Here are links to the current results.  NOTE: I had to move my little
repo because I'm getting booted from the student server at Washington.
 However, I just found out that I have a staff website (graduate
school pays off).  So old links concerning my alpha work will soon be
broken.

*  Order of the packages
   
http://staff.washington.edu/dbnichol/lfs/lfs-alpha-20060111-reports/scripts.list

*  Iter 1 vs Iter 2 ICA report
   
http://staff.washington.edu/dbnichol/lfs/lfs-alpha-20060111-reports/ica/REPORT.1V2

*  Iter 1 vs Iter 2 Farce report
   
http://staff.washington.edu/dbnichol/lfs/lfs-alpha-20060111-reports/farce/1v2/farce-differ

*  The build logs with commands used for each package
   http://staff.washington.edu/dbnichol/lfs/lfs-alpha-20060111-reports/logs/

*  My script set that implements all this *hit
   http://staff.washington.edu/dbnichol/lfs/dbn-build-20060111/

Notes about the results:
*  These compare very favorably to the ICA set from DIY-Linux
   http://www.diy-linux.org/~greg/ICA/

*  As seen from the reports, perl, perl.o, nscd and vim are gone due
to my above hacks.

*  All the .o differences in the stc++ .a archives are repeatable due
to injected randomness in C++ compiled objects.  I can't find the link
to where Greg talked about this right now.
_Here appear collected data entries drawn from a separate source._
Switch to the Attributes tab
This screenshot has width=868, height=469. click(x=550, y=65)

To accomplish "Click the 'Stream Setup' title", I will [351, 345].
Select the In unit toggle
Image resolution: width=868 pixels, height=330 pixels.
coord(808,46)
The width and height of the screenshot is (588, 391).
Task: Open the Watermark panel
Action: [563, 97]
*  Config_heavy.pl differs only because -Dman1dir... is only added to
the first iteration and this file records what the Configure arguments
were.

*  Differences in the stdc++ .la archives are harmless since the only
add extra references to -lm and -lgcc_s.

To see the text differences for both of these, look at
http://staff.washington.edu/dbnichol/lfs/lfs-alpha-20060111-reports/ica/1V2.ASCII.DIFF

*  gccbug is probably harmless but could be satisfied by adding mktemp to Ch. 5.
   http://linuxfromscratch.org/pipermail/lfs-dev/2006-January/055157.html

*  man.conf is equally harmless.  /usr/bin/col comes from util-linux,
but I don't see a good reason to fix this one.

Still to do:
*  The iteration 1 glibc .a archives still contain references to
/tools/include, etc.  I forgot to change the Ch. 6 glibc to DIY style
which adds --with-headers=/usr/include.  Possibly this will clean
things up a bit?

*  Determine if removing some of the DIY toolchain steps will revert the ICA.

*  Look into stdc++.h.gch stuff.  I was under the impression that
these would always differ due to the C++ randomness mentioned above. 
However, they don't differ between the 2nd and 3rd runs.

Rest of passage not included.